PointsBet, which operates in Australia and Ontario, Canada, after selling its US arm to Fanatics Betting and Gaming for US$225m, has also received an offer from Japanese company Mixi.
Both offers remain on the table, but there has been no concrete update since PointsBet rejected the terms of BlueBet’s offer – and, in reply, BlueBet attempted to dispel any shareholder doubts about its proposal.
BlueBet CEO Andrew Menz has now said, though, that the company’s engagement with PointsBet shareholders “remains overwhelmingly positive and we look forward to progressing our discussions with the PointsBet Board.”
Meanwhile, BlueBet, which recently acquired and merged with fellow Australian operator betr, has now completed the acquisition of TopSport.
The company said the move is “significantly earnings accretive” and brings betr closer to the “sweet spot” of between 10 per cent and 15 per cent market share.
BlueBet said TopSport’s customers have been “successfully” migrated onto the betr platform.
BlueBet has made a cash payment of AU$1.5m to TopSport, representing the completion payment less TopSport customer account balances, pending bets and employee entitlements.
TopSport’s chief executive officer, Tristan Merlehan, has joined BlueBet as chief trading officer.
BMenz said: “We have successfully completed the acquisition of TopSport, executing an innovative transaction structure that enabled us to migrate TopSport customers onto the betr platform prior to completion.

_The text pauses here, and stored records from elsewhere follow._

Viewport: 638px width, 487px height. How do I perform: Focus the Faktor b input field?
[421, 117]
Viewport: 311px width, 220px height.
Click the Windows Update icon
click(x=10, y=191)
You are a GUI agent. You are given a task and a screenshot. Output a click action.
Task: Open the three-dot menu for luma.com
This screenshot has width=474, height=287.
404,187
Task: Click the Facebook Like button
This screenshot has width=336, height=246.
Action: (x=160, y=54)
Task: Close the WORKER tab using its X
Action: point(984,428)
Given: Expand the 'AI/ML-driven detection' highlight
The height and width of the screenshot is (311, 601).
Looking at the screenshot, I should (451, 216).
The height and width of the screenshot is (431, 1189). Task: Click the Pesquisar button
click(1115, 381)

“This materially de-risked the transaction and ensured that all anticipated cost synergies were fully realised within just 55 days of announcing the deal, without the need to operate the TopSport brand or wagering platform during the transition.
“This outcome reflects our repeatable and scalable M&A model, underpinned by the speed and precision of our migration team. Our ability to rapidly execute on the integration and migration with no disruption to our offering remains a key competitive advantage, delivering immediate value for our shareholders.”